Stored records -
***
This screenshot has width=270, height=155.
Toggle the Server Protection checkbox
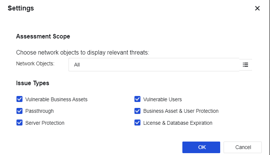click(19, 123)
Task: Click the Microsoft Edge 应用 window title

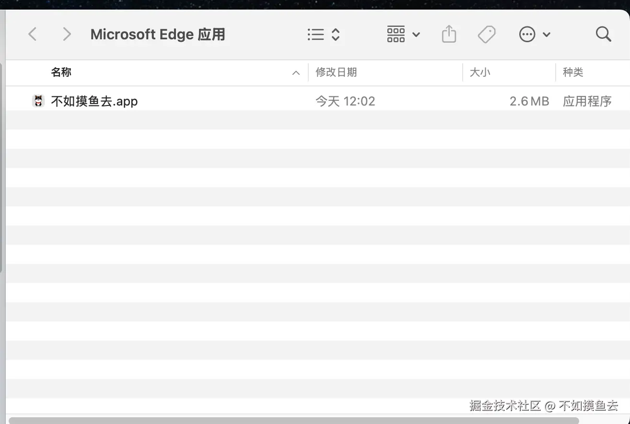Action: pyautogui.click(x=158, y=35)
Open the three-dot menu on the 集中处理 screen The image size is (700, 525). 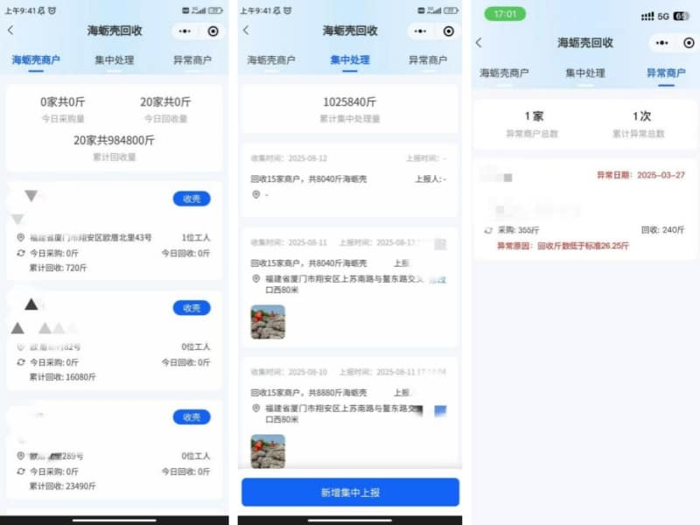pyautogui.click(x=420, y=31)
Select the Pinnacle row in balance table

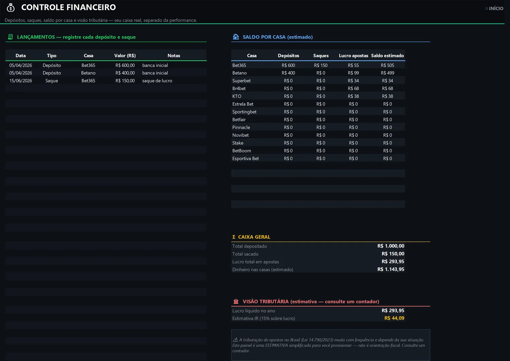[318, 127]
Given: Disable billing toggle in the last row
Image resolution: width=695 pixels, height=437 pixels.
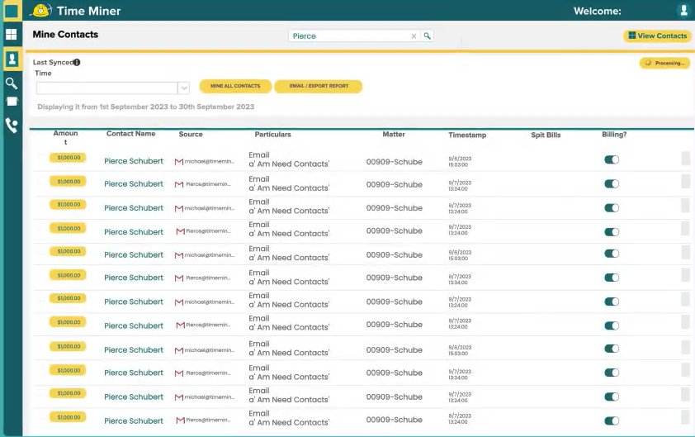Looking at the screenshot, I should (x=612, y=420).
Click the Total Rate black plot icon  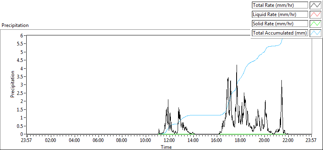[316, 5]
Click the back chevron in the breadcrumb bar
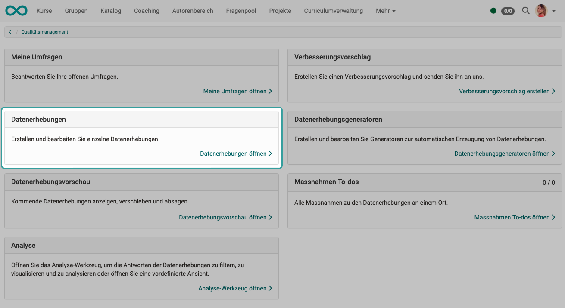565x308 pixels. point(9,31)
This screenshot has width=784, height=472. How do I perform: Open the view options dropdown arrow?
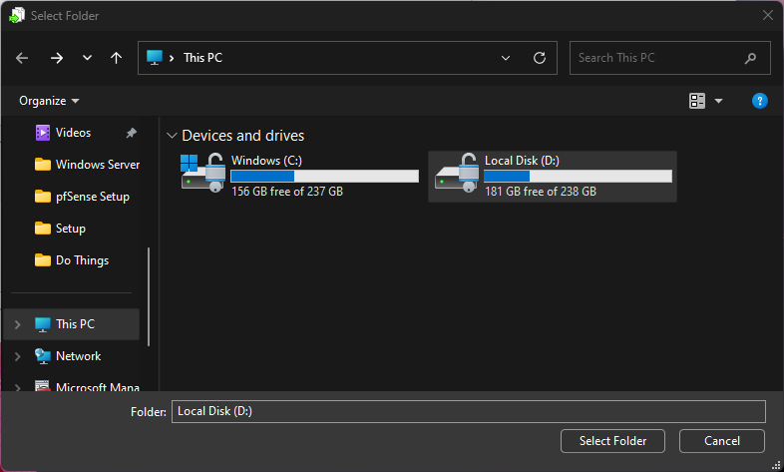(x=718, y=101)
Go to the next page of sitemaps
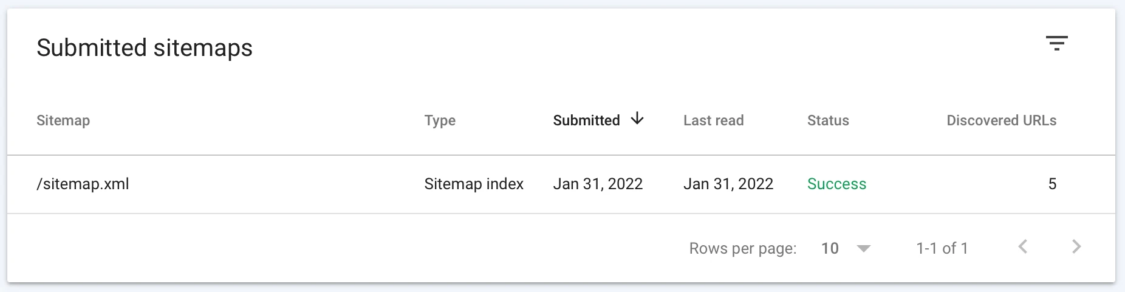The height and width of the screenshot is (292, 1125). [1076, 247]
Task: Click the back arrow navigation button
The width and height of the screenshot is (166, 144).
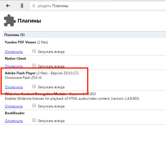Action: click(x=8, y=6)
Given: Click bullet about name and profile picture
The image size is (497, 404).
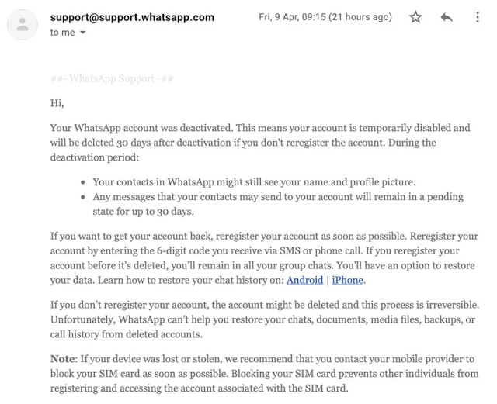Looking at the screenshot, I should click(254, 182).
***
YOUR OBJECTIVE -
Each line of the records above that includes the string "Given" should be counted. Report the total alone.

RESPONSE -
2